Saved entries

Start of Block

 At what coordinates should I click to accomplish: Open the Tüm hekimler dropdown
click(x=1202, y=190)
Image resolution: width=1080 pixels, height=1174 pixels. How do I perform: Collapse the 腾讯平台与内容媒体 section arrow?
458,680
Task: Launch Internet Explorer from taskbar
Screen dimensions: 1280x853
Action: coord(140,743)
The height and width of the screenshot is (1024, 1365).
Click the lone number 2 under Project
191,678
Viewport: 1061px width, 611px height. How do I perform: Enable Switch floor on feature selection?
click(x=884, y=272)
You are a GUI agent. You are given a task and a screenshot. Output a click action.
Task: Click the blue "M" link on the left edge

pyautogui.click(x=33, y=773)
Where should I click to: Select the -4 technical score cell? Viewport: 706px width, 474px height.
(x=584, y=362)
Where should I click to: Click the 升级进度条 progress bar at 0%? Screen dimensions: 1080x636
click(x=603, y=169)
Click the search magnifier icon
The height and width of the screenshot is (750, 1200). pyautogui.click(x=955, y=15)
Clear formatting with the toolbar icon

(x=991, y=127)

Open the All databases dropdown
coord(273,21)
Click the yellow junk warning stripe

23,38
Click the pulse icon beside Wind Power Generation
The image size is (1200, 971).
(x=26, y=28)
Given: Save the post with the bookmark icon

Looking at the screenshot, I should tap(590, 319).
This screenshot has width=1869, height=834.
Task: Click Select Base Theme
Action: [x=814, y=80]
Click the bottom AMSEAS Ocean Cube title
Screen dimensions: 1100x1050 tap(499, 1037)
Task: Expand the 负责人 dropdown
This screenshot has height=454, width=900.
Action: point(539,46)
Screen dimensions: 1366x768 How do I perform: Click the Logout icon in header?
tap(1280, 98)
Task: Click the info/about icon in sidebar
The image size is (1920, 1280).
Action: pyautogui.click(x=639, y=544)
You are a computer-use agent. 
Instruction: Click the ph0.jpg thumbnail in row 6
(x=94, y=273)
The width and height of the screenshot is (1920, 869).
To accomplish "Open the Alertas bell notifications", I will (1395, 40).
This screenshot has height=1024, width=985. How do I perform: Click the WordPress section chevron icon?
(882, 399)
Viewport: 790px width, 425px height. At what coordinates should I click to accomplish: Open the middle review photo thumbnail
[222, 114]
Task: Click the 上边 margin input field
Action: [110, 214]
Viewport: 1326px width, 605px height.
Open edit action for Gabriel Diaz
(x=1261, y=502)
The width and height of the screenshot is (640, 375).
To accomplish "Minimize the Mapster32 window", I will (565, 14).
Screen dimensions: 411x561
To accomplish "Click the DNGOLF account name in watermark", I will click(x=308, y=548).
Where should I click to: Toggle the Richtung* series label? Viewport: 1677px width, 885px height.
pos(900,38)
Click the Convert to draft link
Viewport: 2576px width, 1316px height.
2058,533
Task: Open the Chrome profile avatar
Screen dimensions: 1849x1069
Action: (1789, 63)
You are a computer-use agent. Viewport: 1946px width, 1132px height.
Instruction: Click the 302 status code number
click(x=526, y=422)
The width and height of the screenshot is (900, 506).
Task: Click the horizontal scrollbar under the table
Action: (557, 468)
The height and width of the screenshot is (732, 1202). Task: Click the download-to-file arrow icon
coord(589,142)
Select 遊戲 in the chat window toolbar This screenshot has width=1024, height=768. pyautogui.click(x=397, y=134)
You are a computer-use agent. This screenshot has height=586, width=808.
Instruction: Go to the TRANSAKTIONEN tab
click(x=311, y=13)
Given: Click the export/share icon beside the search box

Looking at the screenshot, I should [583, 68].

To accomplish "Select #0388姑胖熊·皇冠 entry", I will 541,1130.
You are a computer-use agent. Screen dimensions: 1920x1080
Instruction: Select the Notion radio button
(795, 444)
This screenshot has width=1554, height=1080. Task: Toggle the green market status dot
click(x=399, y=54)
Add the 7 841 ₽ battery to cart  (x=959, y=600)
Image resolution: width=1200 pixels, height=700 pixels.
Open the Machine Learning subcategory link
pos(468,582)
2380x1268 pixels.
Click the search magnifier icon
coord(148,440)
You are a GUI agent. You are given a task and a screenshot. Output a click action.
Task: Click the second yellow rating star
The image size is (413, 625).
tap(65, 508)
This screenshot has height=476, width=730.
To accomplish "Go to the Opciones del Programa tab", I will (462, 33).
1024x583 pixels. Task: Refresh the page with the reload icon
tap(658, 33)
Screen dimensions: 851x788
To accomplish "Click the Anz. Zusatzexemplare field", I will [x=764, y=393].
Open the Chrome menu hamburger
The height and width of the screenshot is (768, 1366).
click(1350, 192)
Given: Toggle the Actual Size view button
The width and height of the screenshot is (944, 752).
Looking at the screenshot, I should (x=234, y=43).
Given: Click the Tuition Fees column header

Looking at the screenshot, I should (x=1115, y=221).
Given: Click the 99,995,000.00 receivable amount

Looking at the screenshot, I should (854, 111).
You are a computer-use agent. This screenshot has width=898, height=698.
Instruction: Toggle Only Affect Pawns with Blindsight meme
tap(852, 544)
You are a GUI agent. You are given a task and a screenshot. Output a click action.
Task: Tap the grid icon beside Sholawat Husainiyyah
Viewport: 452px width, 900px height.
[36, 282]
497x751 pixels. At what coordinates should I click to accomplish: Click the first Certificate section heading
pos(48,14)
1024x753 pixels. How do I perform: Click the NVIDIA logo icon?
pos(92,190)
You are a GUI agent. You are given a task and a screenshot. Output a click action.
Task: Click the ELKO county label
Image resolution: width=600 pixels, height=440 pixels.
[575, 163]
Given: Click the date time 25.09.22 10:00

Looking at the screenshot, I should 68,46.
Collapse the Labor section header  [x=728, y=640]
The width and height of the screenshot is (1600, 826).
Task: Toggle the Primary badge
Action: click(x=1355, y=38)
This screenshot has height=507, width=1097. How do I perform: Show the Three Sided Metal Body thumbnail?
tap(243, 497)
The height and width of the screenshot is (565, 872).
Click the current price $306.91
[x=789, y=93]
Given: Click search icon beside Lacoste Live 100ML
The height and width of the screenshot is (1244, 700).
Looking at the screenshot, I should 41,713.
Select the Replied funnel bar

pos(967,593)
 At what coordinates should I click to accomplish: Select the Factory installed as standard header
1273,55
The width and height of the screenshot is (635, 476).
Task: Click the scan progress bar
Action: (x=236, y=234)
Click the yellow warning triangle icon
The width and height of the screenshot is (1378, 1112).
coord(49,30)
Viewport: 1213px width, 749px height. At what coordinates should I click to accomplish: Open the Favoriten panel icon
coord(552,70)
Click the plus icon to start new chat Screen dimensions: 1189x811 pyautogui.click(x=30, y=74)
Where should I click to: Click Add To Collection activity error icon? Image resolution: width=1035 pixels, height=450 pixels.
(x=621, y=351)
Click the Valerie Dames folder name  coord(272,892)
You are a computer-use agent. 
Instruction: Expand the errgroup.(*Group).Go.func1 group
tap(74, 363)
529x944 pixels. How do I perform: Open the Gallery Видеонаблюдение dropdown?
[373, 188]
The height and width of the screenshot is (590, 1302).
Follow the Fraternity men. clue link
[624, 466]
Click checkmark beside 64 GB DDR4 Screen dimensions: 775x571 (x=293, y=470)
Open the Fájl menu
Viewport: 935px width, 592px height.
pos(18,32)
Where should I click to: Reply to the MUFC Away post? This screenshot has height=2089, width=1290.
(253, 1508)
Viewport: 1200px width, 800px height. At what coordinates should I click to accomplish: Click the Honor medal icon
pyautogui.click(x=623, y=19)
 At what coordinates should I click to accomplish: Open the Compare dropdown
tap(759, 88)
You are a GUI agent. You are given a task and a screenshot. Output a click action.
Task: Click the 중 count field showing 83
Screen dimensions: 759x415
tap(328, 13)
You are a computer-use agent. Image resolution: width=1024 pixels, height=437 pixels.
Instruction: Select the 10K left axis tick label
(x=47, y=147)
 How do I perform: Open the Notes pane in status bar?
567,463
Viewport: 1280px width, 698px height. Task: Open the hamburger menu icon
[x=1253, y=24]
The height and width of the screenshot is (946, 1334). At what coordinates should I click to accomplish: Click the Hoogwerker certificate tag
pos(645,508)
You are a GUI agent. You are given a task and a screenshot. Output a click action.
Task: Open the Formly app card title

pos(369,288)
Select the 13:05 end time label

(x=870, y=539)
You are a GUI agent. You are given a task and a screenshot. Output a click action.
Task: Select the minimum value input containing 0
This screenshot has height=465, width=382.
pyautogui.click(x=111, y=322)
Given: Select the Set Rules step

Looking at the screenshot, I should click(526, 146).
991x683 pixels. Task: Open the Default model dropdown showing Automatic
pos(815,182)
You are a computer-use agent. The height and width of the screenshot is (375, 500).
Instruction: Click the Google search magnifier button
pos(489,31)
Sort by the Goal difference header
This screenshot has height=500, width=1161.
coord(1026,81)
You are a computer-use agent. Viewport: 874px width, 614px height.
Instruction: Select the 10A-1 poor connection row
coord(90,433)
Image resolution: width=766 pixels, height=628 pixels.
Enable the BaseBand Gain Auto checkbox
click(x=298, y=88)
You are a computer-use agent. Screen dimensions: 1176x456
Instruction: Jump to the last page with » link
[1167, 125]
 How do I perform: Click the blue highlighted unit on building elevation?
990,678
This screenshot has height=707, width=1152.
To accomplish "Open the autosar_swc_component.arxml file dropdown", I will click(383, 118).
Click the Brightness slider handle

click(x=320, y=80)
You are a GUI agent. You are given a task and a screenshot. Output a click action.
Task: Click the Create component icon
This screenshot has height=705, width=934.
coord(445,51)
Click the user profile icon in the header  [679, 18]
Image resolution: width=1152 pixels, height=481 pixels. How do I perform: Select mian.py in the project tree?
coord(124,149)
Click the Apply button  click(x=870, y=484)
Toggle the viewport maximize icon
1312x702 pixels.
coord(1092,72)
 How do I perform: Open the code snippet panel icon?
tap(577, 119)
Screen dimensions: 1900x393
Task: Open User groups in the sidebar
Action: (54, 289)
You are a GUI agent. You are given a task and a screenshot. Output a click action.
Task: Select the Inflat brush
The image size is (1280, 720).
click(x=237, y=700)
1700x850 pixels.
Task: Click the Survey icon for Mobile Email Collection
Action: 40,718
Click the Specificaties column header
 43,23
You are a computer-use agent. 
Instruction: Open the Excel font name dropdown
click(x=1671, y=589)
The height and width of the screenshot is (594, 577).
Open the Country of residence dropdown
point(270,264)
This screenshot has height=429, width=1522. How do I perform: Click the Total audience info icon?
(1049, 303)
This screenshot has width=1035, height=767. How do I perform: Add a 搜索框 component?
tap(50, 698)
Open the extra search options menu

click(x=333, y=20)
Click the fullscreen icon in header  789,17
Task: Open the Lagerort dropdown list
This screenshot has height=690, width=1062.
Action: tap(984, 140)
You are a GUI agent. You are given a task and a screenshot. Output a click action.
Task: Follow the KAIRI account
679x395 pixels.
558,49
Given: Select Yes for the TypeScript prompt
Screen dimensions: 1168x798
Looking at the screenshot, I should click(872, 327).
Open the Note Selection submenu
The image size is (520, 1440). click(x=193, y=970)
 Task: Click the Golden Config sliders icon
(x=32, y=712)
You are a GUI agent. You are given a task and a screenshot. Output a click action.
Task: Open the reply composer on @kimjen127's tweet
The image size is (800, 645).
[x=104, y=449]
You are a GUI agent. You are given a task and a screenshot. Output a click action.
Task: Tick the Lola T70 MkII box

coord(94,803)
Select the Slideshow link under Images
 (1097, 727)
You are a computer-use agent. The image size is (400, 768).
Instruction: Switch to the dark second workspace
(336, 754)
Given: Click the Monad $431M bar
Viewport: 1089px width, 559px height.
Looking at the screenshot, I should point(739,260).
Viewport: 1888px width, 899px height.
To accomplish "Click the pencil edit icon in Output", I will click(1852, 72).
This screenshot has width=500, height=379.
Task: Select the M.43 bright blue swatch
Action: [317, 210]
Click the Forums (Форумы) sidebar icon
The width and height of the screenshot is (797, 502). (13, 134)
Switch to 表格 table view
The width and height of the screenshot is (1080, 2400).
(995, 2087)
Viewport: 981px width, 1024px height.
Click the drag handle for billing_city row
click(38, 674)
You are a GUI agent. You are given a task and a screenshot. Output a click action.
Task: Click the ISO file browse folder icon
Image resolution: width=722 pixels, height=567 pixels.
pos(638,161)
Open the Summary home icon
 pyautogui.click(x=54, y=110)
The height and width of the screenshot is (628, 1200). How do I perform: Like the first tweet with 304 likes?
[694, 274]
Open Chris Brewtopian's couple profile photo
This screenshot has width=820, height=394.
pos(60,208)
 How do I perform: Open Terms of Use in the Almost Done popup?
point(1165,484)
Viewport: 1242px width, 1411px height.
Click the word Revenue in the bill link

End of Block

Exercise objective.
An answer consisting of the number alone is required: how many lines in the entries hold the string "account"?

Expected answer.
2